Qui pourrait ignorer l’histoire de Roméo et Juliette ? Non pas la pièce de William Shakespeare, que bien peu ont pris la peine de lire, mais l’histoire d’amour tragique et universelle qui est entrée au panthéon des plus grandes histoires d’amour. Difficile, dès lors, de l’adapter en étant original, mais c’était pourtant l’objectif de Baz Luhrmann. Le cinéaste australien qui s’est surtout fait connaître avec le succès de Mounlin Rouge, son film suivant, fait ici un pari risqué. Romeo + Juliette reprend non seulement l’histoire originale, mais aussi le texte original dans une version légèrement adaptée et raccourcie. Rien d’extraordinaire jusque-là, mais le réalisateur a voulu intégrer son histoire à un contexte modernisé et violent… un mélange qui détonne et fonctionne en partie seulement.
Dans Romeo + Juliette, tous les personnages principaux de la pièce de Shakespeare sont là, mais le contexte a quelque peu changé. Finie la Vérone de la Renaissance, place au Los Angeles du XXe siècle. L’action se déroule à Verona beach, un quartier imaginaire, mais qui s’inspire bien évidemment de quartiers bien réels de la première ville californienne. La guerre fait rage dans la ville, une guerre de gangs entre la bande des Capulets et celle des Montague. Les deux familles se haïssent depuis des années et elles se font la guerre plus ou moins ouvertement. Dans la rue, les gangsters d’un camp affrontent ceux de l’autre à coup d’insultes, de coups et même parfois de balles. Un environnement dangereux que le capitaine Prince, chef de la police, peine à maîtriser. Un soir, les Capulets organisent leur grand bal traditionnel. Roméo, le fils des Montague, parvient à y entrer avec l’aide d’un ami. Ils sont venus profiter incognito de la fête de leurs ennemis, mais une rencontre bouleverse le jeune homme. Son regard croise par hasard celui d’une charmante jeune fille et c’est immédiatement le coup de foudre. Comme Roméo va vite le comprendre, cette magnifique jeune fille est en fait Juliette, la fille des Capulets. Leur amour est impossible, mais il est si fort que les deux tourtereaux vont tout fait pour le réaliser. La suite est connue…

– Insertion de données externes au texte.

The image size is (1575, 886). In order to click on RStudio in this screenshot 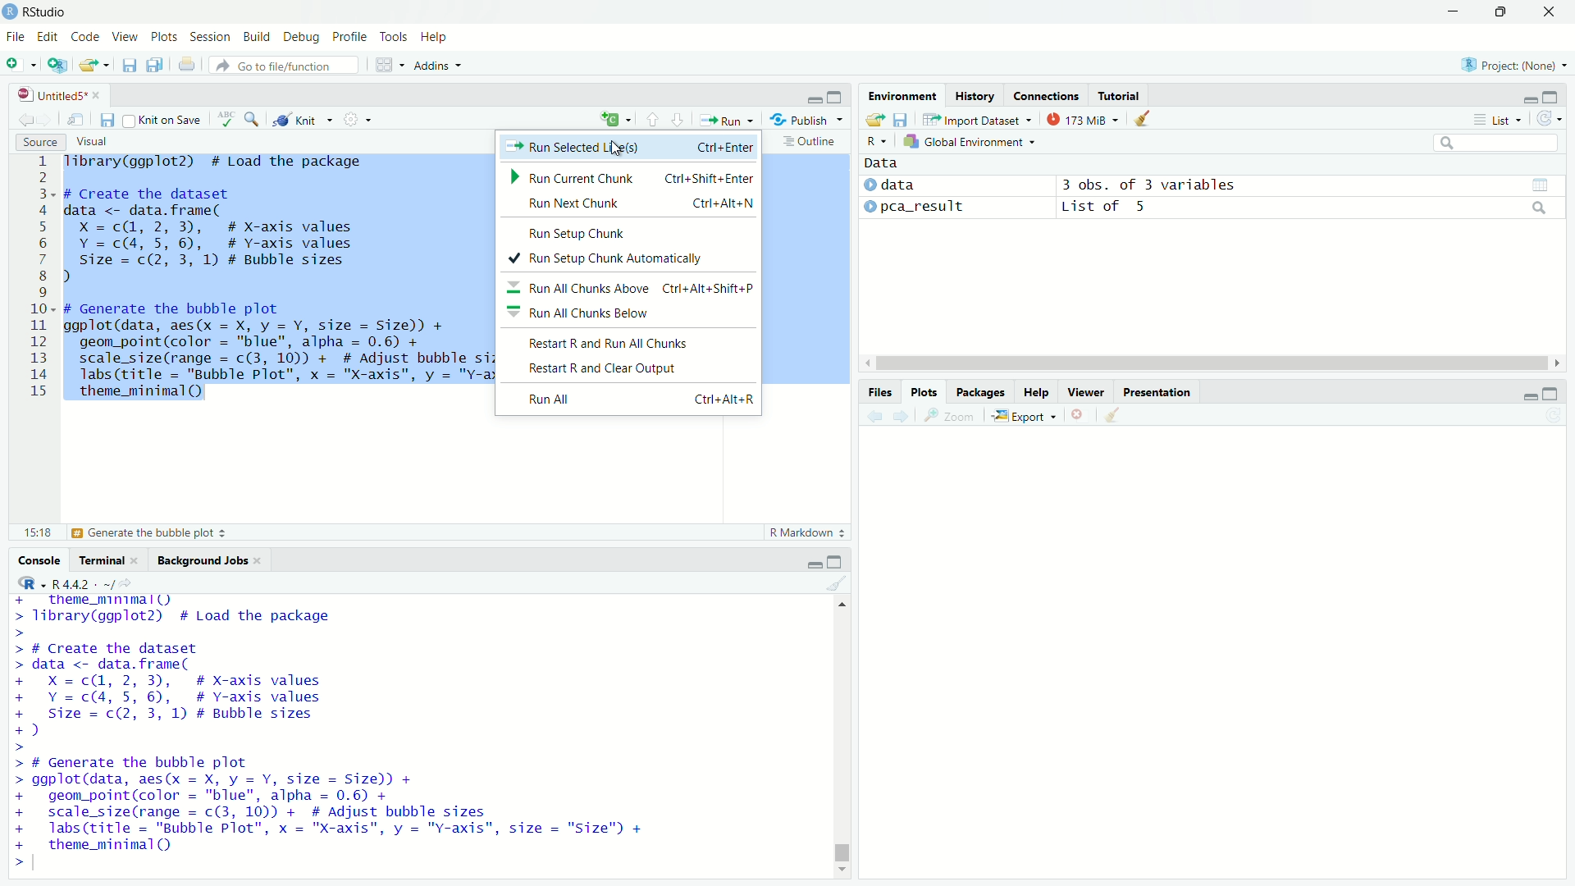, I will do `click(46, 12)`.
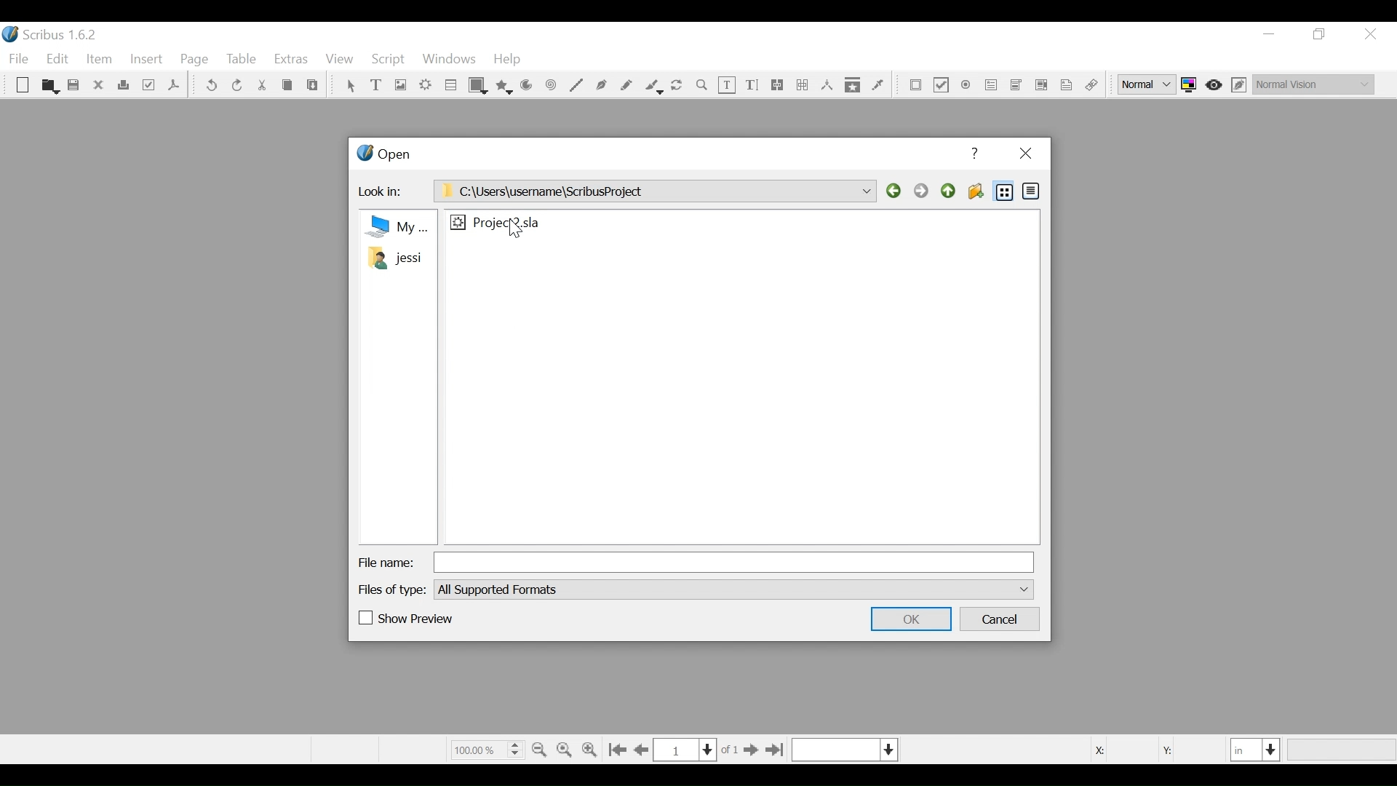 The image size is (1397, 786). I want to click on Select, so click(350, 87).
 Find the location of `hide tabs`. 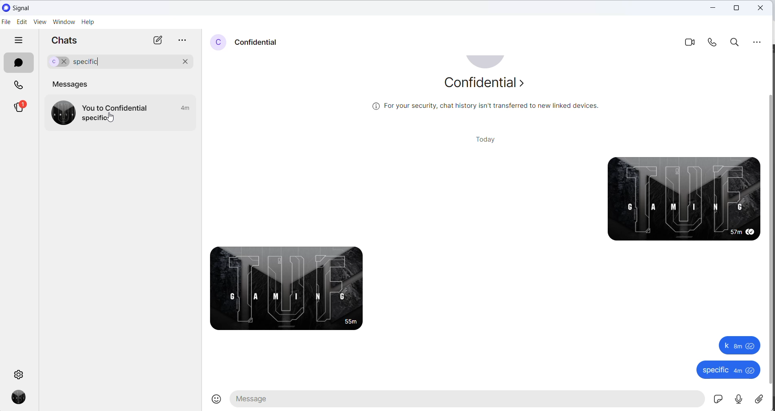

hide tabs is located at coordinates (18, 39).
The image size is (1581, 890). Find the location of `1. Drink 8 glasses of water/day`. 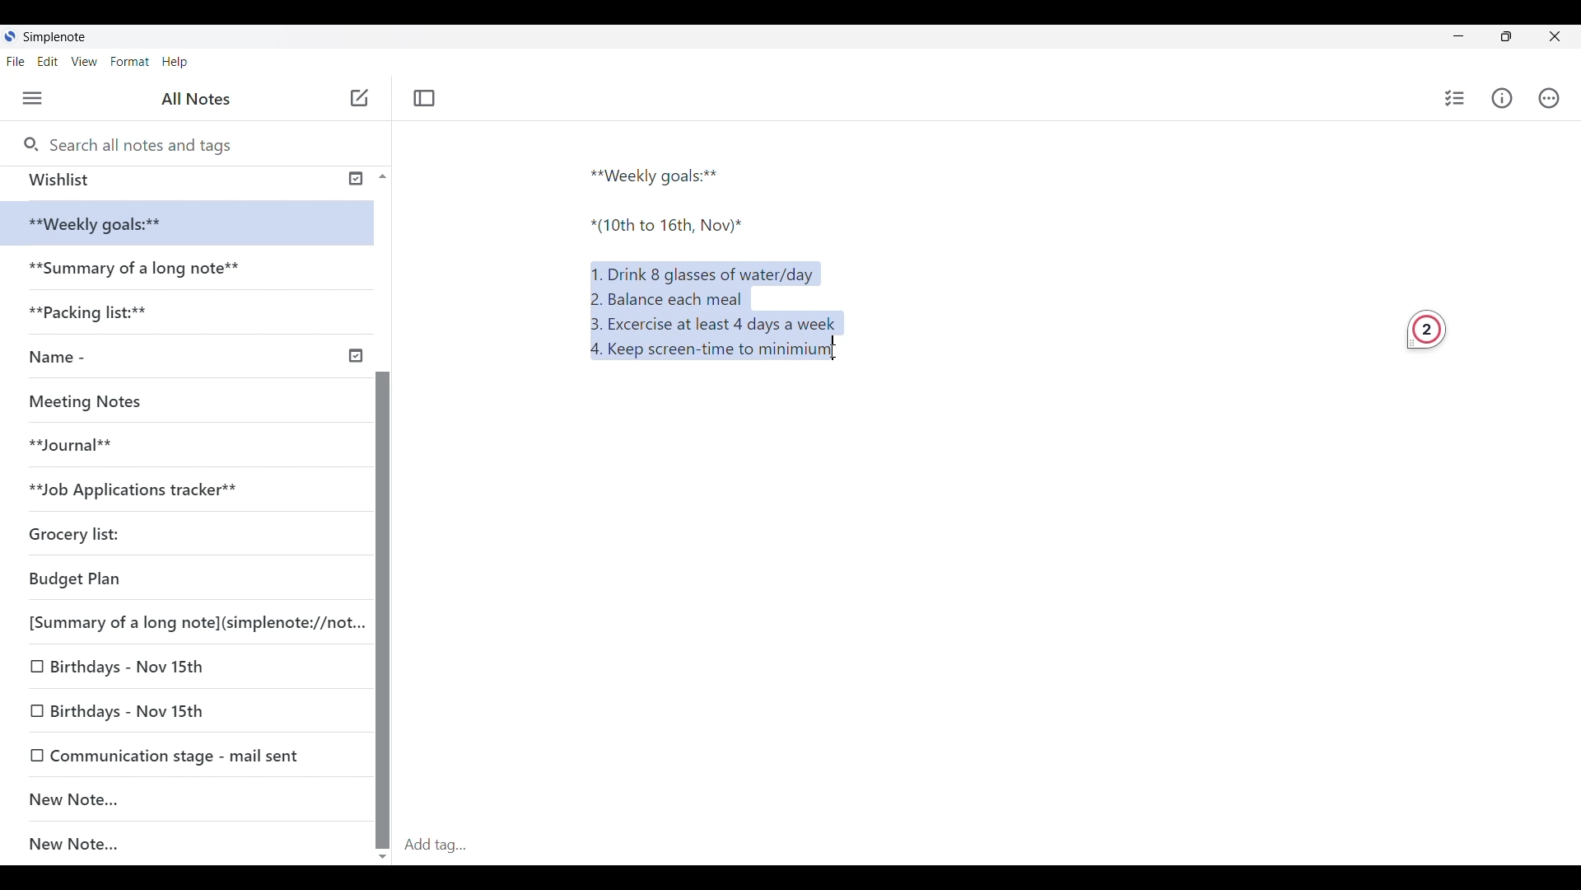

1. Drink 8 glasses of water/day is located at coordinates (707, 271).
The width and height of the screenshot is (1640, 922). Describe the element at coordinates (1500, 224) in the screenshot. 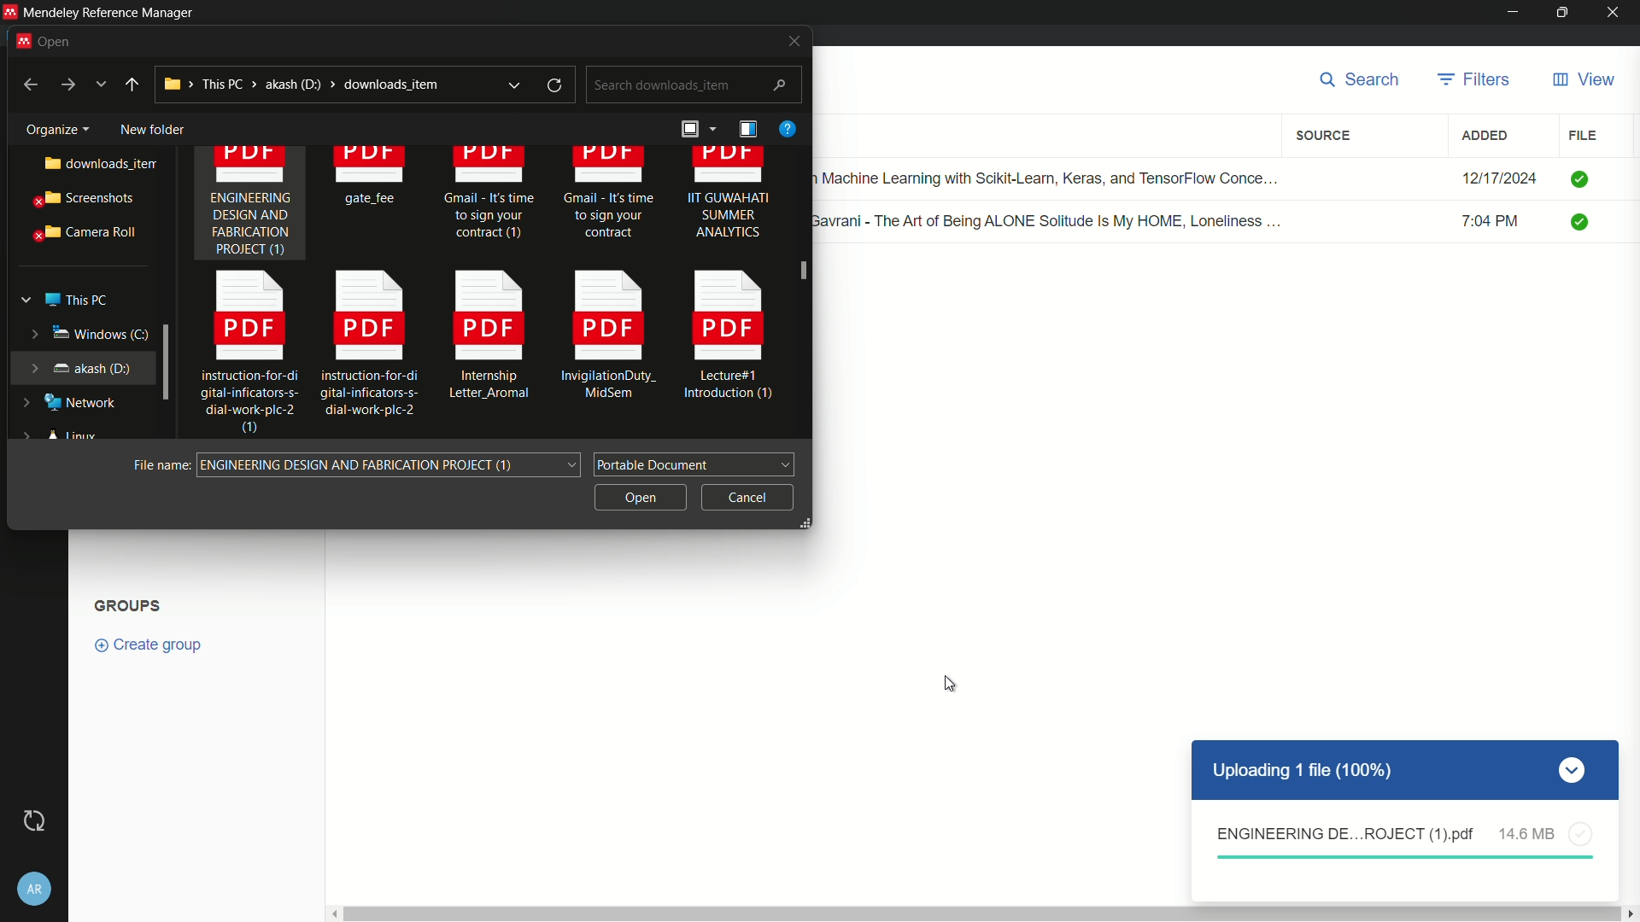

Les adaptations de Roméo et Juliette ne manquent pas. Certains font dans l’adaptation littérale, en costume et en langue d’époque, d’autres au contraire font le pari de moderniser l’histoire ou de la transposer, comme la saga Twilight en fournit encore un exemple récent. Baz Luhrmann a fait un pari assez audacieux : moderniser le contexte, mais conserver l’intrigue et surtout les textes de William Shakespeare. Dès les premiers dialogues, le décalage est patent et crée une forme de malaise difficile à cerner pour le spectateur. Romeo + Juliette ne semble pas naturel, quelque chose cloche dès les premières scènes sans que l’on puisse dire exactement quoi. L’œuvre originale a été raccourcie et en partie remodelée, mais le film est resté assez fidèle aux mots du dramaturge et on est surpris d’entendre un gangster de bas étage s’adresser de manière particulièrement châtiée, faisant des phrases complexes et surtout utilisant des tournures d’anglais ancien. La gêne disparaît assez rapidement, mais ce choix est incontestablement gonflé de la part de Baz Luhrmann.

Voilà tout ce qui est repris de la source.